Datamining with small valid sample, please help!

Answered Datamining with small valid sample, please help!

  • sábado, 28 de enero de 2012 20:07
     
     
    I have a dataset around 10K, they all have detailed info, but only 400 of them have response. I want to predict the behavier of the rest of the data (10k-400) based on the 400 records that has input, what kind of model shall I use? How to do the data cleansing? Will the result be very not reliable when the valid record used for training is only 4%? Really appreciate any response! I've struggled for a week and still couldn't figure the problem out.

Todas las respuestas

  • domingo, 29 de enero de 2012 5:53
    Usuario que responde
     
     Respondida

    What are you trying to predict? Is it discrete column (e.g. Yes or No)? If not, what is it?

    If it is discrete, then try following algorithms: decision trees, logistic regression, neural networks.

    It is impossible to say if results will be reliable or not without knowing your data and trying to create mining models.

    I would train multiple models on 70% of the 400 rows and measure accuracy on the remaining 30% of the 400 rows.

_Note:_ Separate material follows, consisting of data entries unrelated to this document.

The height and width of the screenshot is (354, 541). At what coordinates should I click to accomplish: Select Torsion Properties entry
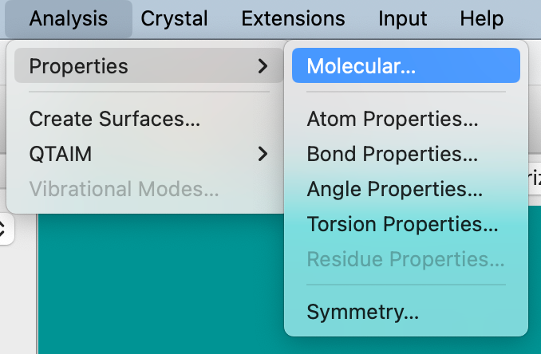click(x=402, y=224)
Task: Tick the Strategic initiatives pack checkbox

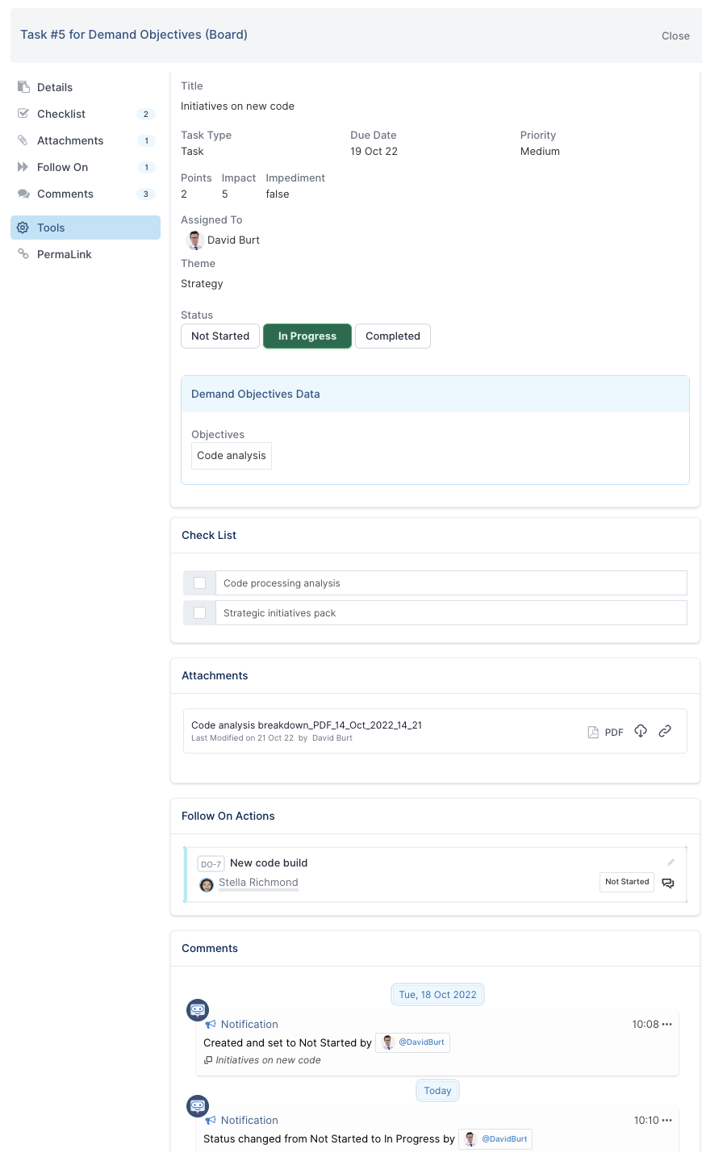Action: coord(200,613)
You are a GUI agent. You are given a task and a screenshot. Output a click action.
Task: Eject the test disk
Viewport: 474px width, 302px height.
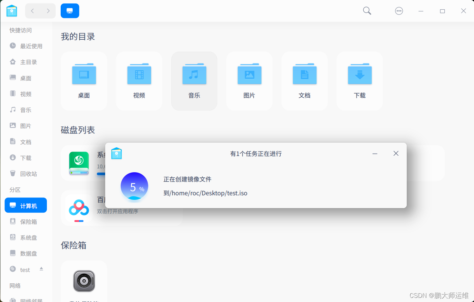41,269
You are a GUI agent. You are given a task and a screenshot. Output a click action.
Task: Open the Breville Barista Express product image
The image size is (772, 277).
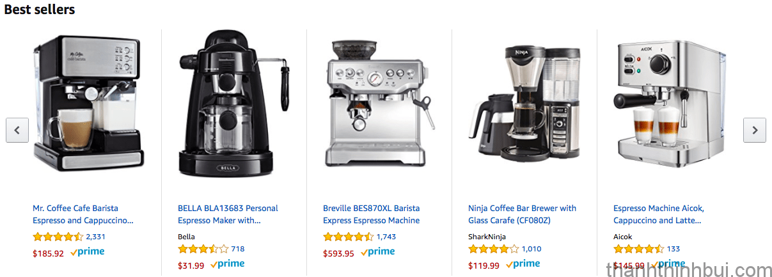point(377,102)
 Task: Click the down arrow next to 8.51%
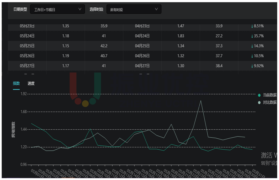(x=252, y=26)
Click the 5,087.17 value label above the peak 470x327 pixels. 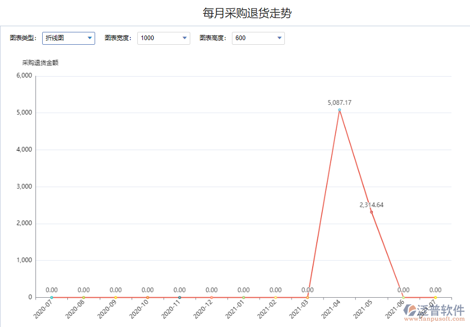click(x=339, y=102)
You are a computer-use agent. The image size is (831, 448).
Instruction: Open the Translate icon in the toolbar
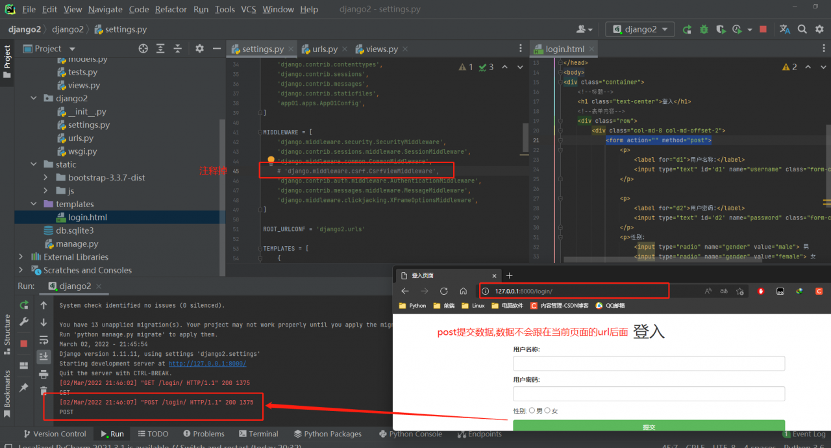click(784, 29)
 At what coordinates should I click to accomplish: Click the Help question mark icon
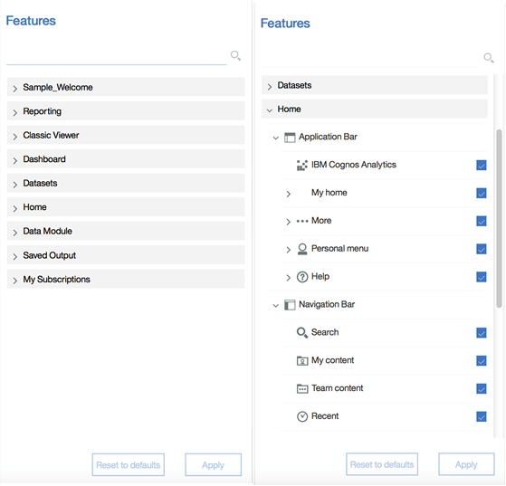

    Tatyana Yakushev [PredixionSoftware.com]
  • lunes, 30 de enero de 2012 16:09
     
     

    Thank you so much for your input! It is discrete prediction column. What I did was put all the 400 records (Y) and some of the non-response records from the other 10k (N) into the model (training and testing). In this way some extra info for the N type will be discovered. But it seems I shouldn't grab the 'N' records there since I want to predict them base on the model. I'll post the result with your method here later. Thanks again!